Trecho para leitura.
┏━━

Estamos dando à linguagem sua forma final – uma forma que vá ao ponto em que ninguém fale de outro jeito. Quando tivermos terminado isso, pessoas como você terão de aprender tudo de novo. Você deve pensar, eu ousaria dizer, que nosso grande trabalho está em inventar novas palavras. Mas não é! Estamos destruindo palavras – dezenas delas, centenas delas, todos os dias.

FICHA TÉCNICA

Título: 1984 (Nineteen Eighty-four)

Autor: George Orwell (Britânico) 1903-1950

Data da 1ª publicação: 1949

pág. 7 - Big-Brother-1984-America-2014

George Orwell não nascera o famoso escritor inglês que tanto impactou os que dele tiveram nota, mas nascera Eric Arthur Blair em Índia, no ano de 1903, quando esta ainda era colônia britânica.

Este Eric era um filho de família de classe-média, que anos depois vai estudar, e graduar-se em 1921, na Inglaterra. Ele começa a incipientemente avaliar as severas desigualdades e abusos de poder existentes na Inglaterra daquele período e, por consequência, nas colônias.

Pouco depois de graduado, ingressa na policial imperial, pois “se você quer odiar o imperialismo, você tem de ter sido parte dele”. Cinco anos depois abandona a ocupação e passa a dedicar-se à carreira que o notabilizaria, a de escritor. Sabemo-nos todos que esta não é exatamente a carreira de mais fácil ingresso que existe, de tal feita que Eric Blair chegou aos limites da pobreza e trabalhou, dentre outras coisas, em uma mal-remunerada função de lavador de louças.

A experimentação da pobreza deu-lhe elementos para a redação de sua primeira obra Down and Out in Paris and London, de 1933; seguida de uma semi-autobiografia chamadaBurmese Days, de 1934, que relata seu tempo na polícia imperial, seguida por diversas outras obras, tanto ensaísticas quanto romances ficcionais. Mas é mesmo por Animal Farm, de 1946, e 1984, de 1949, que este nome, mais frequentemente, vem à cabeça dos leitores.

┗━━

Tarefa proposta a.
Conte em quantas linhas das entradas aparece a palavra "indicator". Responda apenas com o número.
O trecho e as entradas são materiais independentes, sem relação entre si.

Entradas para processar.
┏━━

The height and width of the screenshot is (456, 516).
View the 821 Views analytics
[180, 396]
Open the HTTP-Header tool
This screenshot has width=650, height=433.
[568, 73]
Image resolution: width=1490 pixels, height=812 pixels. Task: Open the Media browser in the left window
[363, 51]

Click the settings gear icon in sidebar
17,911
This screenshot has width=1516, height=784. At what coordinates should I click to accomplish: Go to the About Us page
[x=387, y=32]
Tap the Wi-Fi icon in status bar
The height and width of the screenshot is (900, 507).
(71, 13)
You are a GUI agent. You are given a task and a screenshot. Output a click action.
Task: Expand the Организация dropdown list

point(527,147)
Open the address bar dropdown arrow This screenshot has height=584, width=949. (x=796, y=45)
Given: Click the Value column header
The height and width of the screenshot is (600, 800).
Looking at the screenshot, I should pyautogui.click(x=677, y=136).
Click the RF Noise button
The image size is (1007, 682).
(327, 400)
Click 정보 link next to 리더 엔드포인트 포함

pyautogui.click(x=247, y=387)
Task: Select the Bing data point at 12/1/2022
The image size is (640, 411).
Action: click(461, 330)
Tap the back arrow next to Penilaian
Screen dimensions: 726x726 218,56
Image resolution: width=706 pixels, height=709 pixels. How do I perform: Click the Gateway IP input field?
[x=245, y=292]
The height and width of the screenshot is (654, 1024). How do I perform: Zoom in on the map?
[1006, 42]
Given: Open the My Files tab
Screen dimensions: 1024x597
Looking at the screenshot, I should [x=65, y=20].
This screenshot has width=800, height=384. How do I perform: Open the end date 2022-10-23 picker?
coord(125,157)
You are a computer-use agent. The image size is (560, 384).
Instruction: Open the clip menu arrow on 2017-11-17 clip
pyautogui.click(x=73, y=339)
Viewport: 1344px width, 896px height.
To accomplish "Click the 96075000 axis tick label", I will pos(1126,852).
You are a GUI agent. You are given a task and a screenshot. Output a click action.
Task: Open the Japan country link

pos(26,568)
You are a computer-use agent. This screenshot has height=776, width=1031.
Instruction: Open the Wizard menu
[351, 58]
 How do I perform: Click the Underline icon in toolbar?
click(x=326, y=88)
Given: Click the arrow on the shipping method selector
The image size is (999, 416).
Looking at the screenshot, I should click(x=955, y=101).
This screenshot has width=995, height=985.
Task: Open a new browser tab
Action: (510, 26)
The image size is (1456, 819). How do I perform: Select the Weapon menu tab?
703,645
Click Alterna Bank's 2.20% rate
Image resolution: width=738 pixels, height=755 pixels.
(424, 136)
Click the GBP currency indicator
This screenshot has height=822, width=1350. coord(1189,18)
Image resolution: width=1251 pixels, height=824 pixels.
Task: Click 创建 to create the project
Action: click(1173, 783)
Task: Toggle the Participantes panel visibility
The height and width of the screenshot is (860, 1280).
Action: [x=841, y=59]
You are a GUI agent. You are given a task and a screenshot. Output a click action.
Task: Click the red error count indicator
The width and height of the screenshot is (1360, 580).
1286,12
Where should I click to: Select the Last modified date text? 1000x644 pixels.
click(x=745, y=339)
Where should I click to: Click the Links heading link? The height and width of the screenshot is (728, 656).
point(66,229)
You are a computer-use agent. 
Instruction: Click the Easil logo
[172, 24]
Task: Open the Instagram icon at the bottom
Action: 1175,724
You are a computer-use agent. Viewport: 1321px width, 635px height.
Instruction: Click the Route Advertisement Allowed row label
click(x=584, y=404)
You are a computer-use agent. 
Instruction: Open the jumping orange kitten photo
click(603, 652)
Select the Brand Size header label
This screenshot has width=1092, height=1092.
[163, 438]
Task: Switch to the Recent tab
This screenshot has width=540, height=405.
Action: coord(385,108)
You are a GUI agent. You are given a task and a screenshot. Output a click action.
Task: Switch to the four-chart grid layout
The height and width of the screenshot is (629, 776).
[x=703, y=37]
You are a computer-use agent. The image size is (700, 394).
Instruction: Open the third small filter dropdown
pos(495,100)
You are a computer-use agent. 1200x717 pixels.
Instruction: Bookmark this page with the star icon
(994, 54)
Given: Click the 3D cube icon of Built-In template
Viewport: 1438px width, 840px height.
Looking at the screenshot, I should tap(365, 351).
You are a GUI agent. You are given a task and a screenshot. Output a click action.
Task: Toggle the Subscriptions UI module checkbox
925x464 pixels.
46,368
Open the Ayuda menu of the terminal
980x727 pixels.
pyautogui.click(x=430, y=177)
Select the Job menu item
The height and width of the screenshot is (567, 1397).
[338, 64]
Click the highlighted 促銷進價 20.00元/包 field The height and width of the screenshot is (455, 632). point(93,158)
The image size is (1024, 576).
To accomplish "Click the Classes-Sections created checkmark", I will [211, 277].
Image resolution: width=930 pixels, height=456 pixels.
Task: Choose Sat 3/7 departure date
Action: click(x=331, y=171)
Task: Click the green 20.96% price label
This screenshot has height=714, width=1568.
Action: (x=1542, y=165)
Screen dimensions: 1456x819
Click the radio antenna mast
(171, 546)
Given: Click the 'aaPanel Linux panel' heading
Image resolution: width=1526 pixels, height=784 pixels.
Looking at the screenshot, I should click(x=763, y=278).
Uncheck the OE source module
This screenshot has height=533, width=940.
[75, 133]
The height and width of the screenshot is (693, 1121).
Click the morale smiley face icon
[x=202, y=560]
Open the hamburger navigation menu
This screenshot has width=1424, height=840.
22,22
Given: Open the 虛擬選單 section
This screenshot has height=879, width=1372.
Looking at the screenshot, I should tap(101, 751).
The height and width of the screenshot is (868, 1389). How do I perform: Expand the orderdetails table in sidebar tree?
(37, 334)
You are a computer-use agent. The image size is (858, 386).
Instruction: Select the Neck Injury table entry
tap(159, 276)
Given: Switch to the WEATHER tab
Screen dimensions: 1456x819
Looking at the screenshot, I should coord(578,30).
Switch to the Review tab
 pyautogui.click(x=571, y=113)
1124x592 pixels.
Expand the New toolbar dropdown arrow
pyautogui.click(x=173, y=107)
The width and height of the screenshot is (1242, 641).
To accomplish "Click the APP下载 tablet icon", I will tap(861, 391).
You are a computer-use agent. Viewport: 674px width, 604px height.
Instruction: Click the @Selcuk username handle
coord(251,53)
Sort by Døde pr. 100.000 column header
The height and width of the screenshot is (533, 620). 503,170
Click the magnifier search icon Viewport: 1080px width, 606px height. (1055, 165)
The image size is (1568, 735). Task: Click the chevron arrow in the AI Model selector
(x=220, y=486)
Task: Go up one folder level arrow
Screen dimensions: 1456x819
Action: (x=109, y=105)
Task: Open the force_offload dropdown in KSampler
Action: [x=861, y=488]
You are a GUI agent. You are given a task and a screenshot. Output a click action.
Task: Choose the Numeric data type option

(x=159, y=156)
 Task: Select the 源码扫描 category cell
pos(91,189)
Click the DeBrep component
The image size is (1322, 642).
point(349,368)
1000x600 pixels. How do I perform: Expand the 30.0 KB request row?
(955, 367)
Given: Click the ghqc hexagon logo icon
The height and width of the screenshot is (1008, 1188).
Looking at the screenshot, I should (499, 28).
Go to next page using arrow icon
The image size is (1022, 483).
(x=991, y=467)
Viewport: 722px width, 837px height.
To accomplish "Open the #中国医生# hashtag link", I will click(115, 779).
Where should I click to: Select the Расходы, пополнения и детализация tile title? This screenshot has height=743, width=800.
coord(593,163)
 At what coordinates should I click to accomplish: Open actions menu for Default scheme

┗━━

Tarefa proposta b.
Transcreva, do trecho sobre George Orwell, a parte que se inicia com as palavras "FICHA TÉCNICA" e vai até "consequência, nas colônias.".

Resposta redigida a.
2

Resposta redigida b.
FICHA TÉCNICA

Título: 1984 (Nineteen Eighty-four)

Autor: George Orwell (Britânico) 1903-1950

Data da 1ª publicação: 1949

pág. 7 - Big-Brother-1984-America-2014

George Orwell não nascera o famoso escritor inglês que tanto impactou os que dele tiveram nota, mas nascera Eric Arthur Blair em Índia, no ano de 1903, quando esta ainda era colônia britânica.

Este Eric era um filho de família de classe-média, que anos depois vai estudar, e graduar-se em 1921, na Inglaterra. Ele começa a incipientemente avaliar as severas desigualdades e abusos de poder existentes na Inglaterra daquele período e, por consequência, nas colônias.